Los medios construyen una realidad limitada y monotemática, los políticos hablan de compatriotas a los que proteger, de homenajes de Estado para honrar a los muertos, solo a los nuestros, y la población se enzarza en discutir que pequeño territorio está más a salvo, quién logrará alcanzar antes la nueva vieja normalidad, o peor, sintiendo alivio ante el hecho de que otros nos superen en número de casos.

Sin darnos cuenta, empequeñecemos nuestro mundo hasta convertirlo en un espejo en el que solo podemos contemplar nuestro reflejo, dejando fuera todo lo que demás. Si antes resultaba difícil sensibilizar a la sociedad sobre los grandes dramas humanitarios que acontecen en el mundo, hoy, dicha tarea, se convierte casi en imposible. La sociedad está demasiado centrada en hablar de sus heridas, como para prestar atención a las de otros.

Si creen que el coronavirus es letal, no se imaginan los estragos que es capaz de hacer la pobreza, de la mano del peor virus de todos: la indiferencia

Ya nadie habla de la necesidad de luchar por erradicar una pobreza galopante, los 70,8 millones de refugiados y desplazados en el mundo no tienen cabida en el nuestro, y la tragedia que se cierne sobre muchos países y sus poblaciones, no soporta el pulso ante problemas formulados en primera persona.

Frente al hecho terrible de haber apartado de nuestras vidas todo lo que no nos atañe de forma directa, todo lo que no sea el dolor propio, el discurso de la mayoría de organizaciones me resulta tibio, cuando no inexistente, como si no quisieran molestar, como si hablar de los otros, precisamente ahora, fuera un gesto de mala educación que pueda pasar factura.

El problema es que para millones de personas invisibles, estas organizaciones son su única ventana hacia nosotros, y nosotros, su única esperanza. Si creen que el coronavirus es letal, no se imaginan los estragos que es capaz de hacer la pobreza, de la mano del peor virus de todos: la indiferencia.

Ahora que vamos pasando de fase como quién pasa de curso, que empezamos a lograr volver a ser lo que fuimos, recuerden que el mundo en el que vivimos es mucho más grande que aquel que hemos confinado durante semanas, que allá fuera hay millones de personas que nos necesitan, y que solos, no resistirán.

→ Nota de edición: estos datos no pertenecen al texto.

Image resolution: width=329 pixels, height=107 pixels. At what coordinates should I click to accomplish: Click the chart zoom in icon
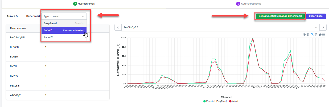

Esta pieza audiovisual que lanzo de la mano de ONG Rescate, como un mensaje en una botella, quiere ser una forma de recordarnos ese mundo que un presente arrollador se ha llevado por delante, un golpe en ese espejo que solo proyecta nuestra imagen. No tengan reparos en sentir ese punzante dolor ajeno que solo alivia ayudar a los demás. Ese dolor se llama empatía y es lo que nos convierte en seres humanos. Disculpen la osadía.